We are also told that 72% of Labour members don’t want Jeremy Corbyn expelled from the party. Surely that’s primarily because they’re Socialists and his Socialist beliefs resonate with them. Labour is a Socialist party; is anybody suggesting that it’s main objective is to work for an antisemitic manifesto?
Are workers rights, Trade Union legislation, minimum wages, benefits, pensions and the National Health Service all unimportant compared to being unpleasant to the Jews? Alright, if they don’t denounce antisemitism whenever it raises its ugly head, a lot of people aren’t going to vote for them, but it can’t be top of the agenda.
It is often impossibly difficult to drag out the truth from a mass of misinformation. This isn’t a modern phenomenon; unpleasant heads of government have used propaganda to persuade their citizens of falsehoods since Alfred was supposed to have burned the cakes. A useful accusation if you want to eliminate a Ready Steady Cook contestant.

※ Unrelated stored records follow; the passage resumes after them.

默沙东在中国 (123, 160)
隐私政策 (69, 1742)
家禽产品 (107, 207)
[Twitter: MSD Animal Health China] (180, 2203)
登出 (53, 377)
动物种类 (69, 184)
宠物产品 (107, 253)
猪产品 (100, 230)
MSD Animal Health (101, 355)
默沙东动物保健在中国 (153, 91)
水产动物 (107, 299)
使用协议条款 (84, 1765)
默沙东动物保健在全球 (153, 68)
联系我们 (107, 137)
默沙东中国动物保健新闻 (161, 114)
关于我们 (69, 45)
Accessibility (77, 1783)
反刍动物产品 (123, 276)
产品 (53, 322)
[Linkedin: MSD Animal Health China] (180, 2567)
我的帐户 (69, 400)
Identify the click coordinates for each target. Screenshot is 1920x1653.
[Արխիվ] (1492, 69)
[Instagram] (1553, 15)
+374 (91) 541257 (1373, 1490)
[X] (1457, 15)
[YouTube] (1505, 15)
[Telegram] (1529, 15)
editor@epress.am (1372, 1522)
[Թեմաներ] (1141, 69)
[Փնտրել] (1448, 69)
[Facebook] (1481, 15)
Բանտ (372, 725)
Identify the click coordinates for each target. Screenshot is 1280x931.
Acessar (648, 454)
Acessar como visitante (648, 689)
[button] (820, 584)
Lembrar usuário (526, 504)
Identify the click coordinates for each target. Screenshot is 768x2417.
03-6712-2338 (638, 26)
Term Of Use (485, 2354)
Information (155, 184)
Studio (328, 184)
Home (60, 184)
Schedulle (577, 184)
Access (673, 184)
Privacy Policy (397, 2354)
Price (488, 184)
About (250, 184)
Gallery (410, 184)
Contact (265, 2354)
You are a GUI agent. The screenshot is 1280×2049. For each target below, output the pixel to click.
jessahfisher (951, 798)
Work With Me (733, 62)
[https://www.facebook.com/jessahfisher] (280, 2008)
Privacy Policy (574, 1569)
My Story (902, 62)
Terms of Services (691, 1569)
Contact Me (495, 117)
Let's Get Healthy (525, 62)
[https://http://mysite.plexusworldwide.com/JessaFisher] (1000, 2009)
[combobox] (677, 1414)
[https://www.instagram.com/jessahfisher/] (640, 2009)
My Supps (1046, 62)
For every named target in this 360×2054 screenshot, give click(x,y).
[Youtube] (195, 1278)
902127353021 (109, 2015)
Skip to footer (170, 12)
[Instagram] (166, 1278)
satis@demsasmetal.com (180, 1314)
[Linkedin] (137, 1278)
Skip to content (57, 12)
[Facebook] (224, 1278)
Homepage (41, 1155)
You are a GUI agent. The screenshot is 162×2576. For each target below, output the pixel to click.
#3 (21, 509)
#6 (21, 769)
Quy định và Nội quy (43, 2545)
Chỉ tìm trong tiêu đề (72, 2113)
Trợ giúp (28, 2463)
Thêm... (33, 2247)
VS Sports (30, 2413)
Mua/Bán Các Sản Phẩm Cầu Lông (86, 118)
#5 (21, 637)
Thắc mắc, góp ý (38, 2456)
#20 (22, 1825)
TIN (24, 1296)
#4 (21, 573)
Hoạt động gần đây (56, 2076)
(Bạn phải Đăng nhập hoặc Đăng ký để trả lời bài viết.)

The latest example is the interview that dreadful American woman gave. She lied when she said that she had been married before the official wedding by the Archbishop of Canterbury. Undoubtedly you can do a great deal of damage with an interview of that kind, but the one thing that will wreck your efforts is telling one lie.
Every salesman knows that. Tell one lie and everything else you say is discounted as unproven and probably false. The real problem with the interview from our point of view, however, is that every tinpot dictator will try to take the spotlight off their own shortcomings by trying to point instead to racism in the royal family. How can you be racist when half the Commonwealth is coloured? It’s like President Putin standing for Cheltenham.
Of course the Americans, trying to deal with an attack on the Capitol, are also trying to shift the spotlight onto our alleged errors. We haven’t, in fact, burnt the White House since 1814 but they shouldn’t have attacked York in Canada in the first place.
Antisemitism has affected Conservative elections as well. When Daniel Lipson was the proposed candidate for Cheltenham in 1937, he was rejected because he was a Jew. So he stood as an independent Conservative and beat the official nominee. His nephew is Lord Winston.